A few items that are related (even if only distantly) to various authors of our times and others, and/or to writing:
- Somehow I keep failing to mention that Mike Jasper (a couple of whose stories we've published at SH) is now a father: Andrew Patrick Jasper, a.k.a. Drew, was born on 16 December 2004. Congratulations to all concerned!
- I may as well add that the count is now up to 19 couples I know who've either given birth in 2004 or are currently pregnant. (Okay, only one member of each couple has given birth or is currently pregnant. I'm not gonna bother trying find a way to phrase that that's both grammatical and clear.) Give or take one couple; there are one or two I'm not sure whether to count 'cause I don't know them very well. And to make this item relevant to the theme: four of the new parents (all four of whose kids have been born in the past three months) are fiction writers we've published at SH.
- Seasonally appropriate: "A Visit from Saint Nicholas (In the Ernest Hemingway Manner)," by James Thurber, published in the New Yorker in 1927. (And btw, merry Christmas to all who celebrate it!)
- Margaret Atwood gets silly, discussing "Three novels I won't write soon": Worm Zero, Spongedeath, and Beetleplunge. (Thanks to the latest Runcible Ansible, and btw Eileen has recently posted a whole bunch of Langford's "Runcible Ansible" columns, covering the past couple months.)
- McSweeney's has apparently been publishing "Open Letters to People or Entities Who Are Unlikely to Respond"; I recommend the latest entry, Michael Liska III's "An Open Letter to My Turtle." (Thanks, Will!) I also like "An Open Letter to the Radioactive Spider That Never Bit Me."

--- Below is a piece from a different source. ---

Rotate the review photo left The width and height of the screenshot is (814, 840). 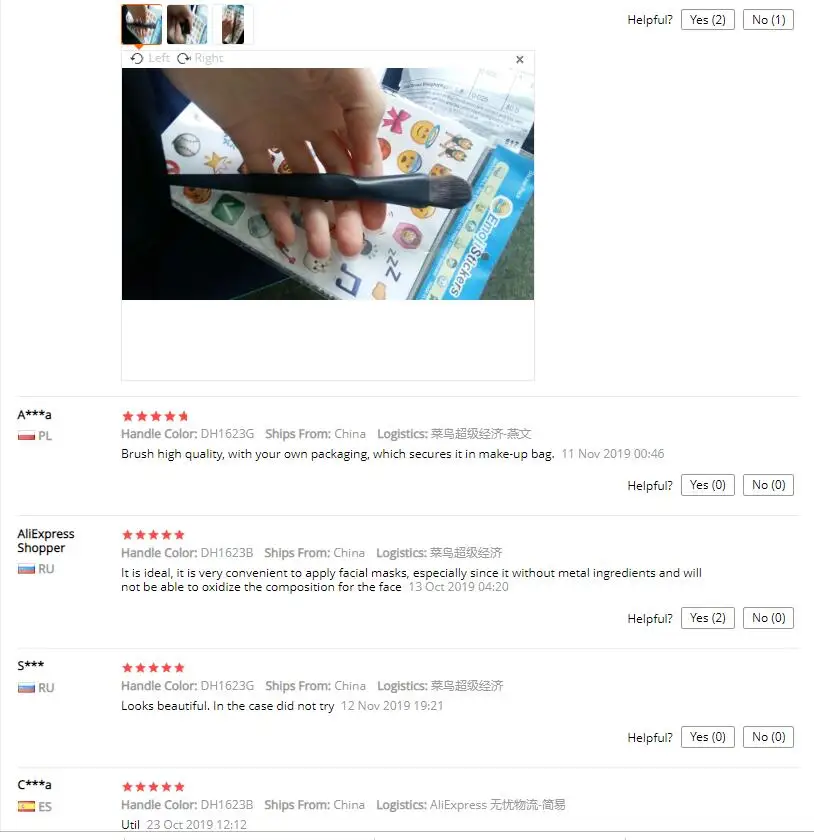[x=150, y=58]
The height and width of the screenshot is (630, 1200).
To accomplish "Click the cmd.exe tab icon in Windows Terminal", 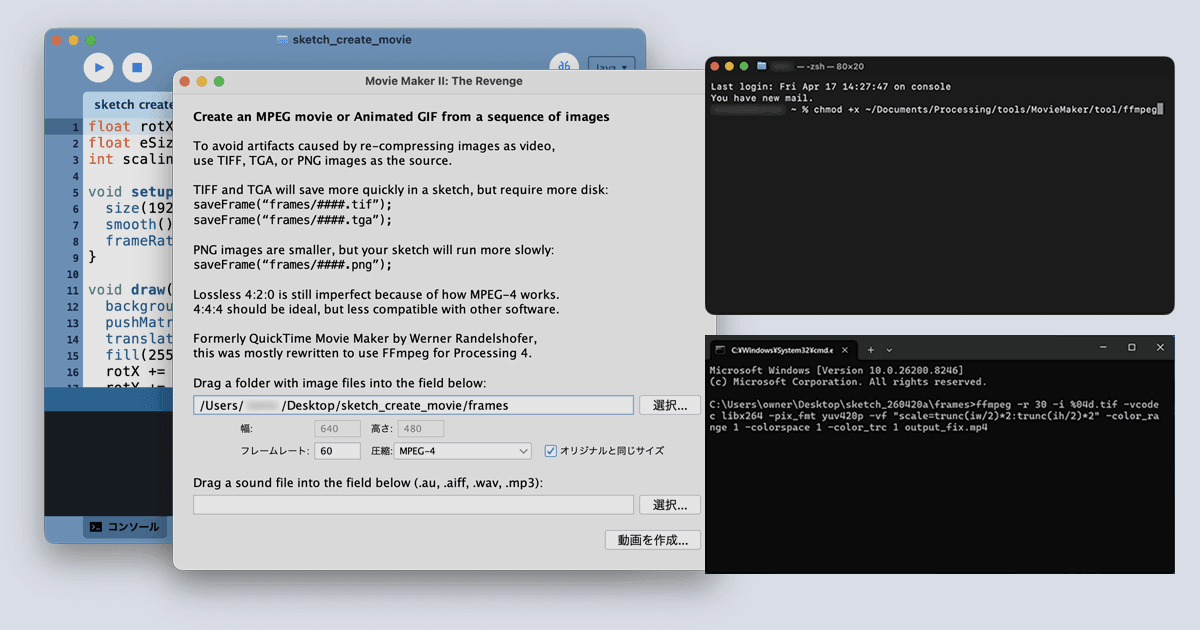I will (x=720, y=349).
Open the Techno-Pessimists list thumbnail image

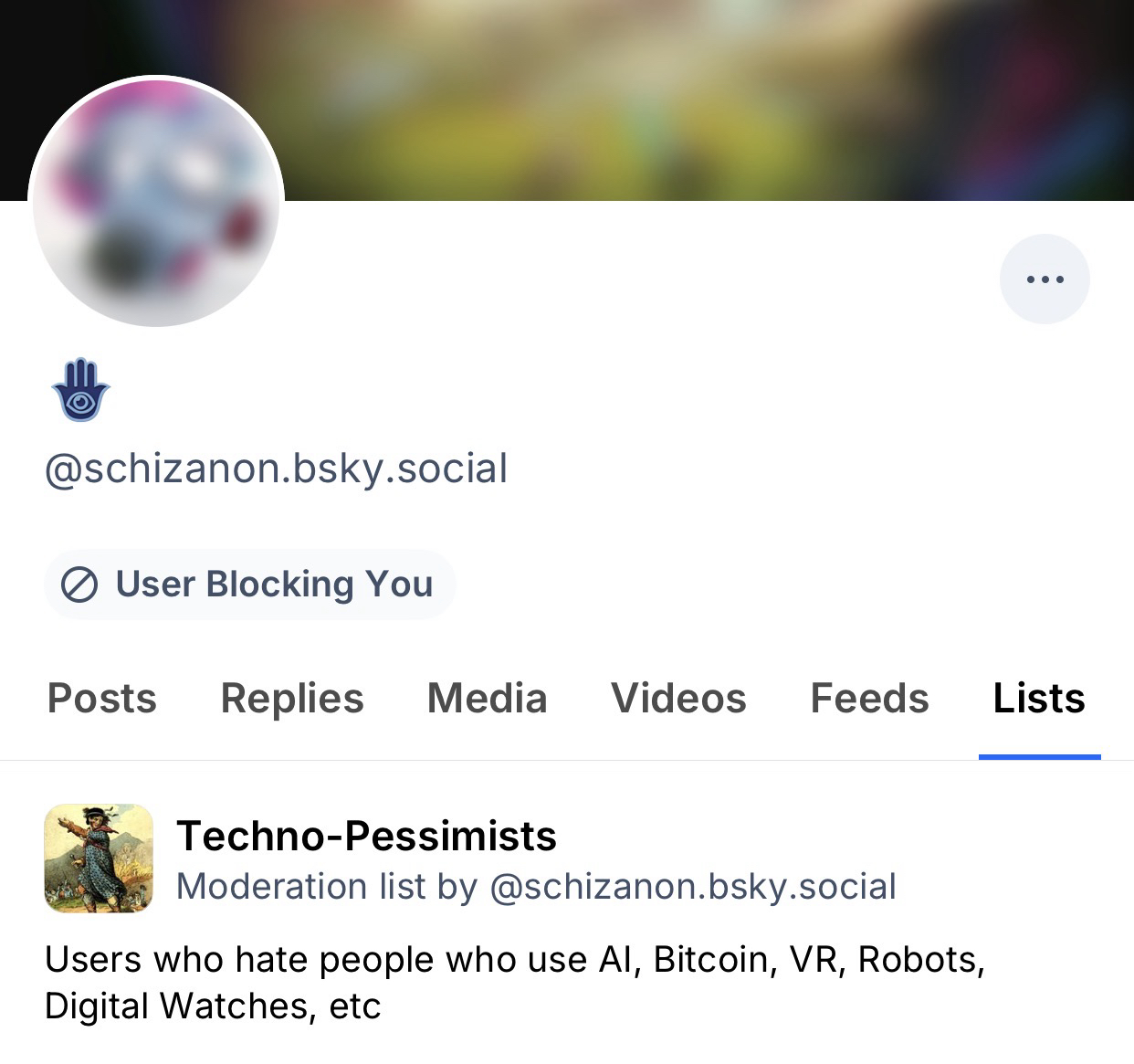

- Night Shade Books just sent me a copy (that I had pre-ordered) of the new Iain M. Banks short-story collection, The State of the Art. Like all of their books I've seen, it's gorgeous. I don't normally buy hardcovers these days, but I've bought half a dozen of Night Shade's books this year; all of them are things I wanted to read, but it doesn't hurt that the production values are so high.